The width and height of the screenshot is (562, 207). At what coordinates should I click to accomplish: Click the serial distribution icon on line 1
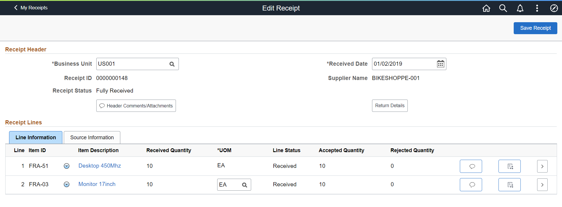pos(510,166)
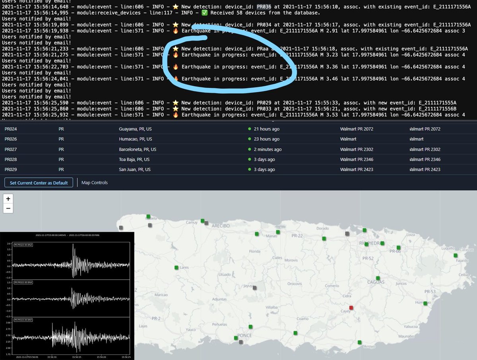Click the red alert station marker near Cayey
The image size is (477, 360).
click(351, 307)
※
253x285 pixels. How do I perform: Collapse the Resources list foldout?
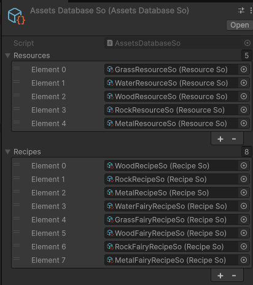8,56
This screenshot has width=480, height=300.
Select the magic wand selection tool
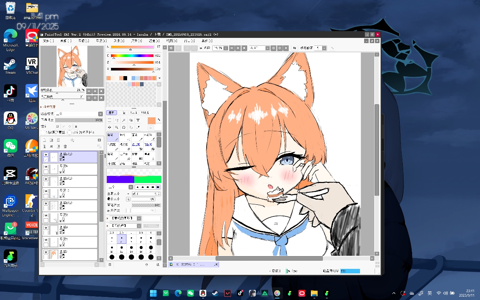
※
> Task directions:
Print the entries from the line with "253x285 pixels. How" to the line with "Select the magic wand selection tool", including both of those lines, and leave the pictures out.

> Result of the task:
253x285 pixels. How do I perform: Collapse the Resources list foldout?
8,56
This screenshot has width=480, height=300.
Select the magic wand selection tool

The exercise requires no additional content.